▶ **Written task 1**: Duplicate the part of the listing that opens with the line containing "the Leitthema heading" and runs through the end of the listing, both ends included, and leave out any pictures.

Our ideal dataset would be a dataset that includes measures for a region's GDP, median household income, unemployment, carbon emissions, air quality, solid waste, and crime rates. Our ideal number of observations include our variables from all counties in California across multiple years with the ideal span being about 10 years. This would look like about 58 counties with a 10 year span per county. Looking at the data we have already found our time span can vary, but there is a time period where all our datasets line up.

* Environmental degradation data: Green house Gas Emissions :https://www.epa.gov/system/files/other-files/2024-10/2023_data_summary_spreadsheets.zip ; Air Quality: https://www.epa.gov/outdoor-air-quality-data/air-quality-statistics-report 

* San Diego Median Income/Capita, Crime Rates, Unemployment info, based on specific regions in San Diego
https://data.sandiegocounty.gov/Live-Well-San-Diego/Live-Well-/San-Diego-Database/wsyp-5xpf/about_data 

* <u>**Unemployment.. Less than Ideal**</u> <br>
Unemployment rate for California (as a whole):  https://labormarketinfo.edd.ca.gov/geography/california-statewide.html <br>
Unemployment rate for California (as counties): https://labormarketinfo.edd.ca.gov/geography/lmi-by-county.html <br>
* <u>Crime</u> <br>
Crime rates broken down into total crime, violent crime, and property crime rates for cities/regions in San Diego county: https://data.sandiegocounty.gov/Safety/SANDAG-Crime-Data/486f-q228/data_preview <br>

* All these sites have data that's not only obtainable but also easily processes because they are kept in Excel files. Excel files are csv files which can be easily turned into pandas dataframes. Of course, these sites contain more data than we need in our project, so tidying will be necessary. Moreover, we may choose a focus on specific types of crimes, such as violent crimes versus misdemeanors, or we may choose to look at all crime as a whole.

▶ **Data records**:
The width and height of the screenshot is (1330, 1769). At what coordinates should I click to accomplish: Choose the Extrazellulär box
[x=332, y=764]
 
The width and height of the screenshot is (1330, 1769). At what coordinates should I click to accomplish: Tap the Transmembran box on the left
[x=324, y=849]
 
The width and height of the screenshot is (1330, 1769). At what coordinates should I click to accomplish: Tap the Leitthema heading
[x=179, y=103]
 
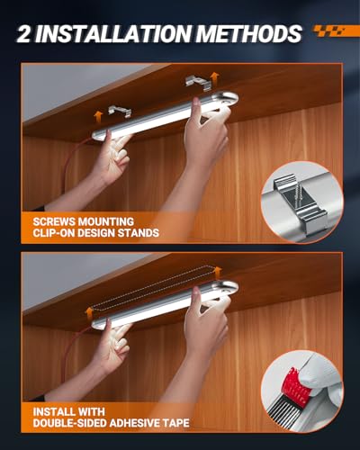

▶ **Written task 2**: Set down, word for word, the entire passage on the project's ideal dataset and data sources.

▶ **Finished answer 1**:
The width and height of the screenshot is (1330, 1769). At what coordinates should I click to accomplish: Tap the Leitthema heading
[x=179, y=103]

▶ **Finished answer 2**:
Our ideal dataset would be a dataset that includes measures for a region's GDP, median household income, unemployment, carbon emissions, air quality, solid waste, and crime rates. Our ideal number of observations include our variables from all counties in California across multiple years with the ideal span being about 10 years. This would look like about 58 counties with a 10 year span per county. Looking at the data we have already found our time span can vary, but there is a time period where all our datasets line up.

* Environmental degradation data: Green house Gas Emissions :https://www.epa.gov/system/files/other-files/2024-10/2023_data_summary_spreadsheets.zip ; Air Quality: https://www.epa.gov/outdoor-air-quality-data/air-quality-statistics-report 

* San Diego Median Income/Capita, Crime Rates, Unemployment info, based on specific regions in San Diego
https://data.sandiegocounty.gov/Live-Well-San-Diego/Live-Well-/San-Diego-Database/wsyp-5xpf/about_data 

* <u>**Unemployment.. Less than Ideal**</u> <br>
Unemployment rate for California (as a whole):  https://labormarketinfo.edd.ca.gov/geography/california-statewide.html <br>
Unemployment rate for California (as counties): https://labormarketinfo.edd.ca.gov/geography/lmi-by-county.html <br>
* <u>Crime</u> <br>
Crime rates broken down into total crime, violent crime, and property crime rates for cities/regions in San Diego county: https://data.sandiegocounty.gov/Safety/SANDAG-Crime-Data/486f-q228/data_preview <br>

* All these sites have data that's not only obtainable but also easily processes because they are kept in Excel files. Excel files are csv files which can be easily turned into pandas dataframes. Of course, these sites contain more data than we need in our project, so tidying will be necessary. Moreover, we may choose a focus on specific types of crimes, such as violent crimes versus misdemeanors, or we may choose to look at all crime as a whole.